Multimodal out-of-context news is a type of misinformation in which the image is used outside of its original context. Many existing works have leveraged multimodal large language models (MLLMs) for detecting out-of-context news. However, observing the limited zero-shot performance of smaller MLLMs, they generally require label-rich fine-tuning and/or expensive API calls to GPT models to improve the performance, which is impractical in low-resource scenarios. In contrast, we aim to improve the performance of small MLLMs in a more label-efficient and cost-effective manner. To this end, we first prompt multiple teacher MLLMs to generate both label predictions and corresponding rationales, which collectively serve as the teachers' knowledge. We then introduce a two-stage knowledge distillation framework to transfer this knowledge to a student MLLM. In Stage 1, we apply LoRA fine-tuning to the student model using all training data.
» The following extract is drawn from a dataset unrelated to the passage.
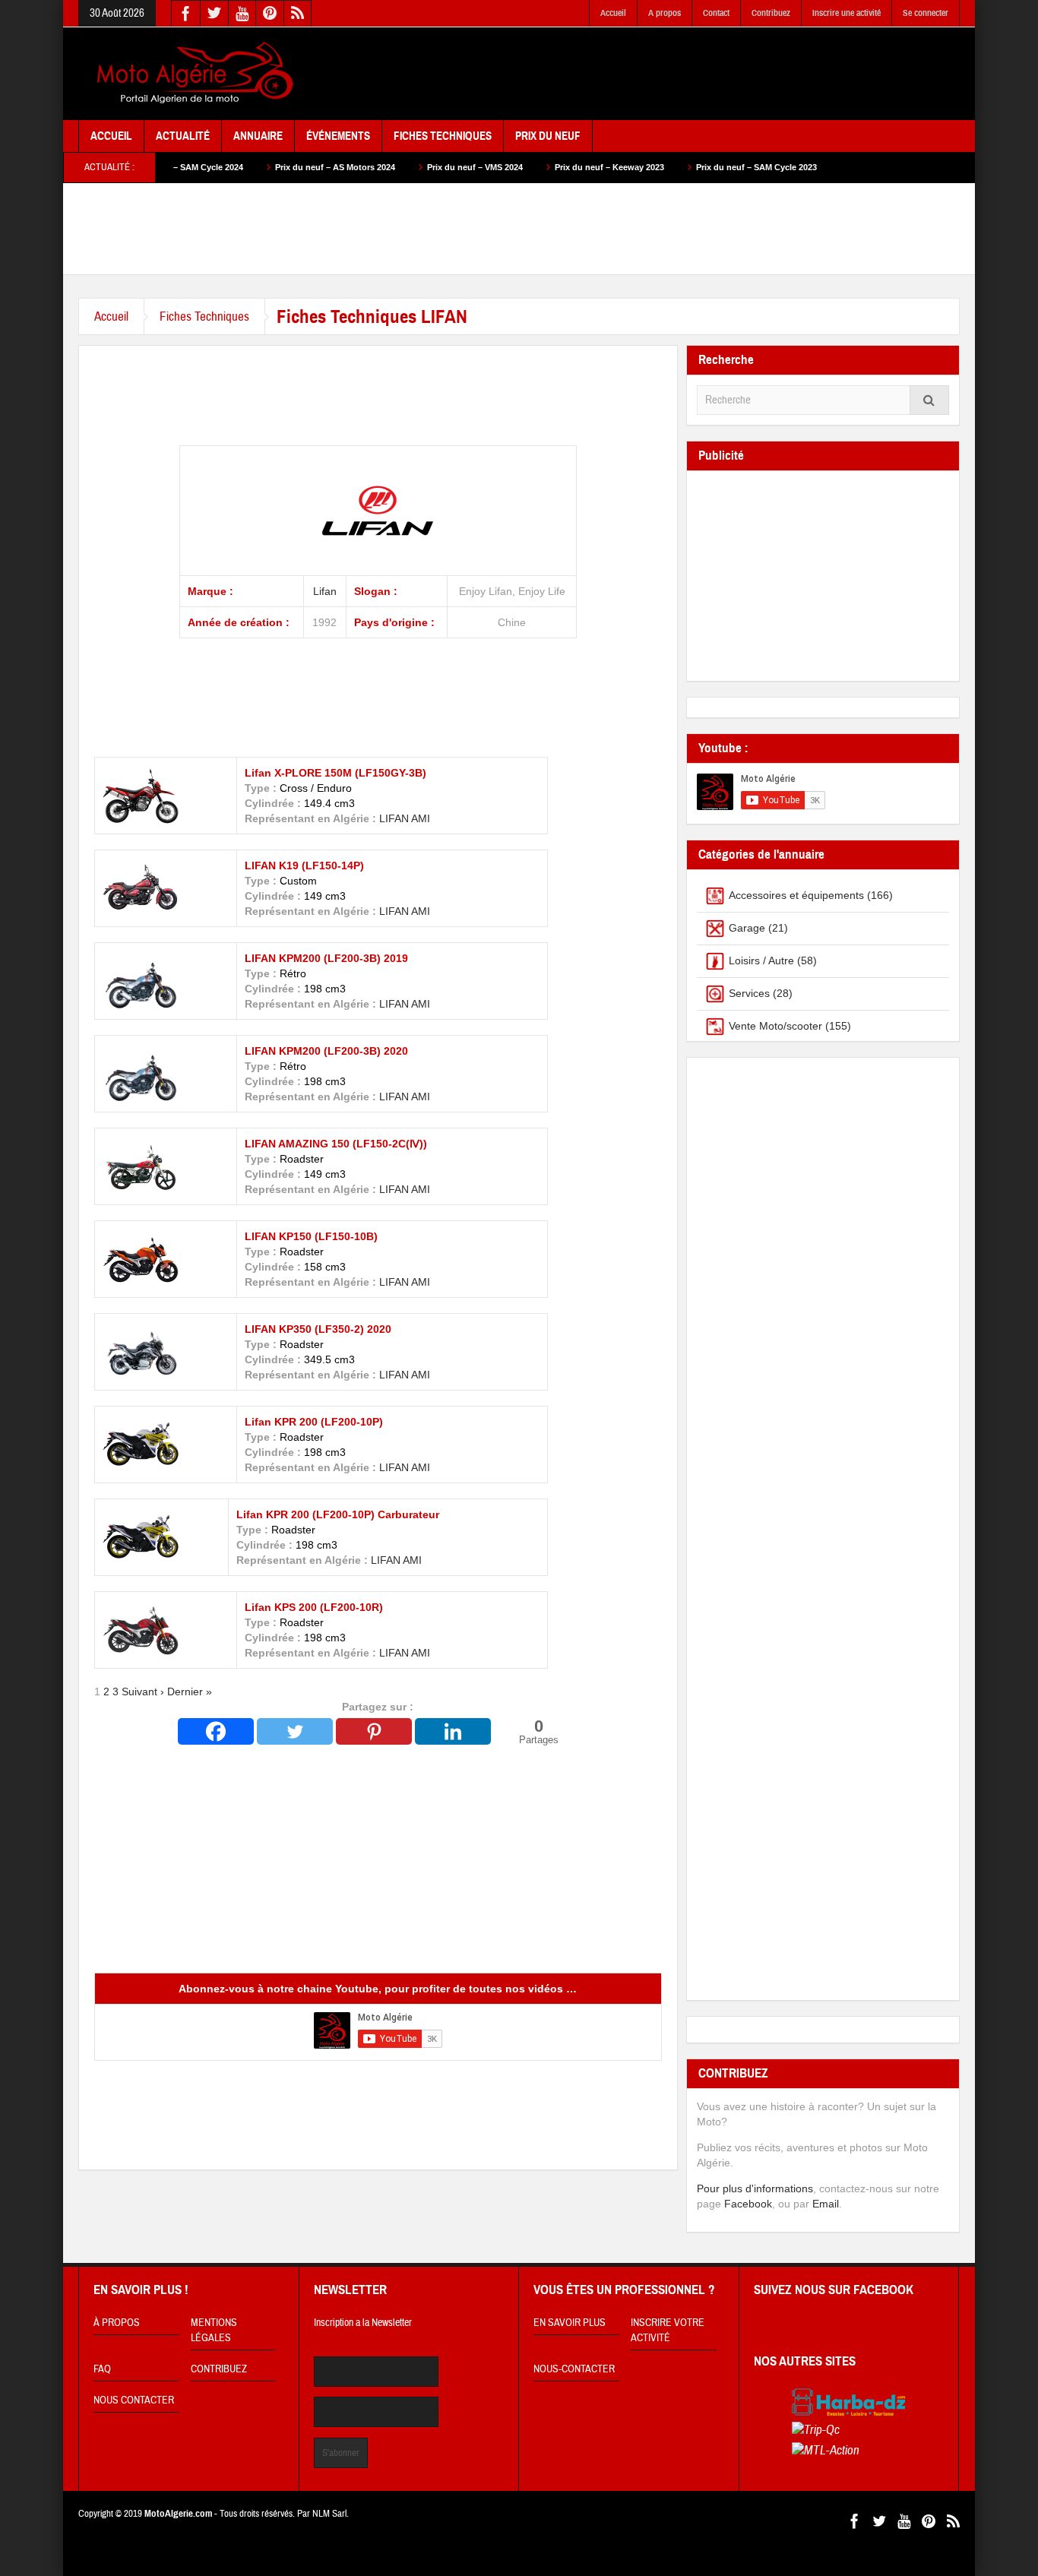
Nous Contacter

In Stage 2, we further fine-tune the student model using both LoRA fine-tuning and DPO on the data points where teachers' predictions conflict. This two-stage strategy reduces annotation costs and helps the student model uncover subtle patterns in more challenging cases. Experimental results demonstrate that our approach achieves state-of-the-art performance using less than 10% labeled data.

Paper Structure

This paper contains 29 sections, 7 equations, 5 figures, 3 tables.

Figures (5)

  • Figure 1: A brief comparison between our proposed approach and previous works. Previous approaches either (a) demands label-rich fine-tuning or (b) makes expensive API calls to proprietary MLLMs. In contrast, our approach only requires a few labels and does not use proprietary MLLMs.
  • Figure 2: The framework of MMKD. It consists of two steps: ( i) Knowledge Acquisition, which prompts teacher MLLMs to obtain predicted labels and corresponding rationales; and ( ii) Multi-Teacher Knowledge Distillation, which LoRA fine-tunes the student MLLM on the acquired teacher knowledge with two stages: Global Knowledge Learning and Complementary Knowledge Fusion.
  • Figure 3: MMKD's performance with different LoRA rank $r$, DPO weight $\alpha$ and sensitivity parameter $\beta$ values.
  • Figure 4: Case 1 of student model's output without and with MMKD.
  • Figure 5: Case 2 of student model's output without and with MMKD.